=== TASK GOAL ===
Rewrite the stretch of entries from the line containing "948x496 pixels." through the line containing "Image resolution: width=579" as a JSON list of strings, one per line, with blank lines omitted. Leave the pictures out.
** Start of INFORMATION PROVIDED **
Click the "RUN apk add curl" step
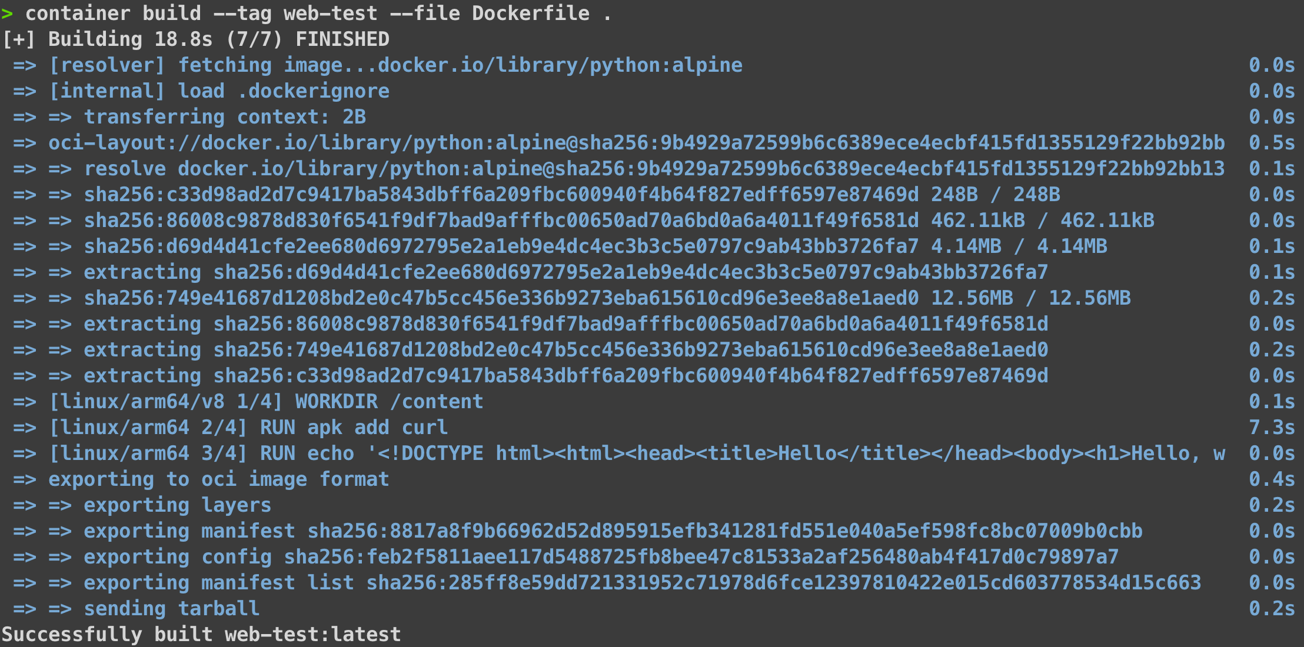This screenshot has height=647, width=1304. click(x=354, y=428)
** End of INFORMATION PROVIDED **
** Start of INFORMATION PROVIDED **
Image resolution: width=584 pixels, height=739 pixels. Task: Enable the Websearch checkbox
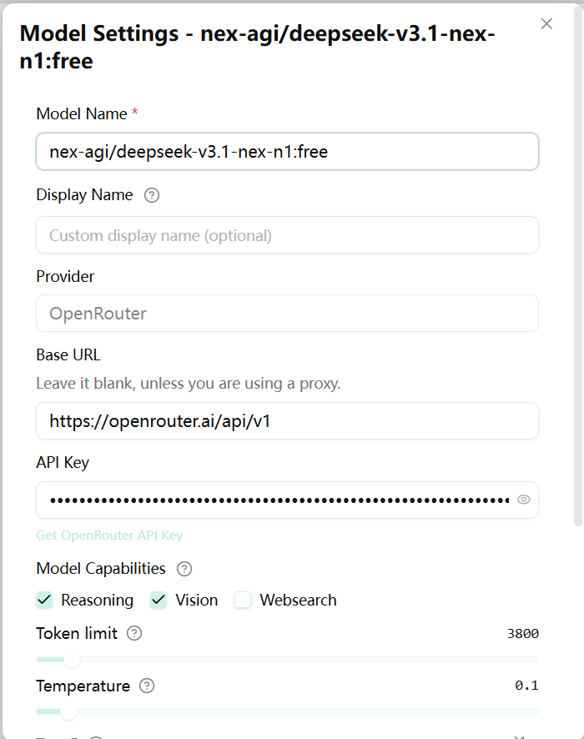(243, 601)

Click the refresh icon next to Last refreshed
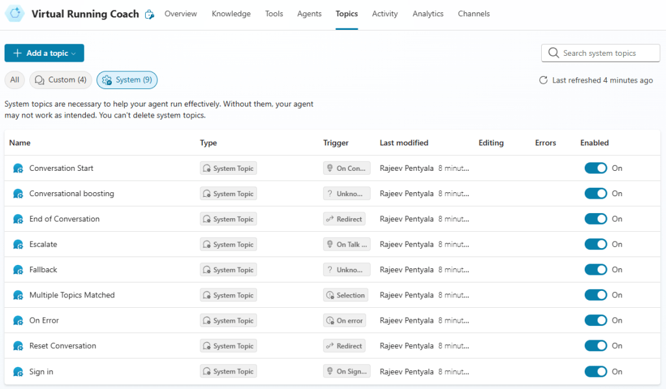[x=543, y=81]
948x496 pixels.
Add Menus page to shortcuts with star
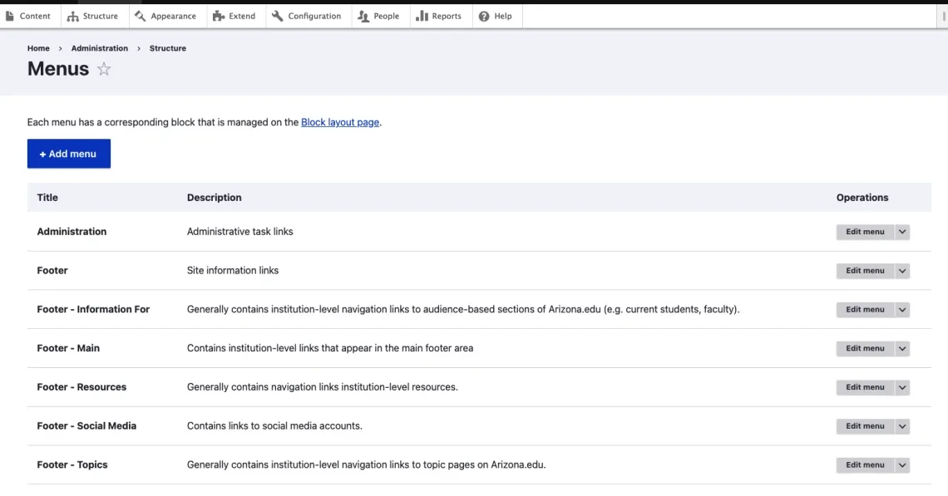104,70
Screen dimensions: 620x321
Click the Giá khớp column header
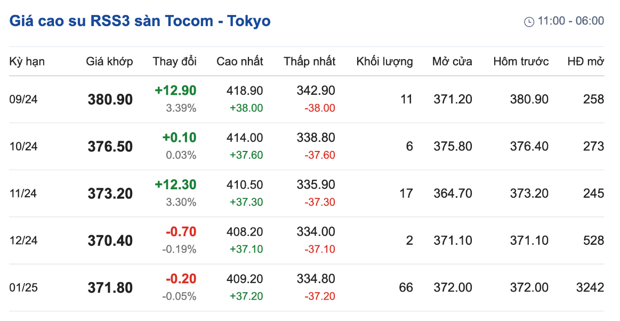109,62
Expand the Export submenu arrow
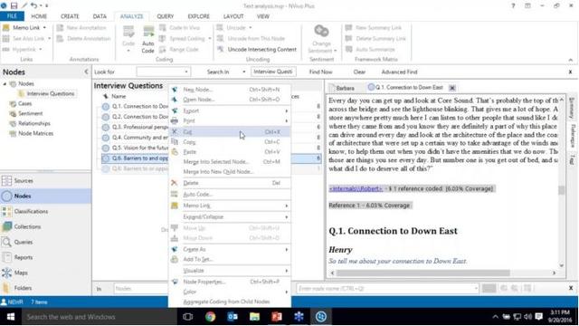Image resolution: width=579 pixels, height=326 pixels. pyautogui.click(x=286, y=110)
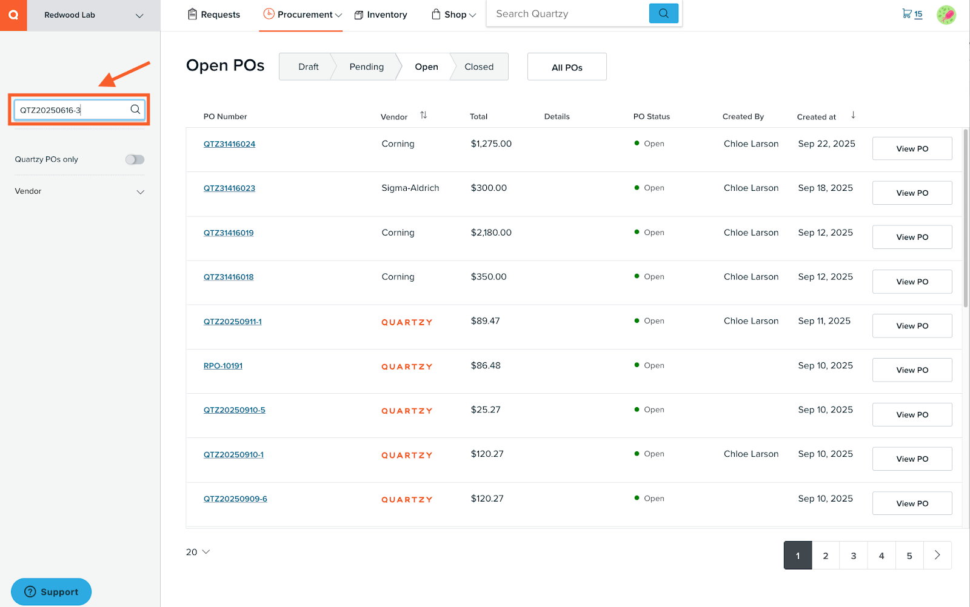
** End of INFORMATION PROVIDED **
=== REPLY ===
[
  "948x496 pixels.",
  "Add Menus page to shortcuts with star",
  "104,70",
  "Screen dimensions: 620x321",
  "Click the Giá khớp column header",
  "109,62",
  "Expand the Export submenu arrow",
  "Image resolution: width=579 pixels, height=326 pixels. pyautogui.click(x=286, y=110)"
]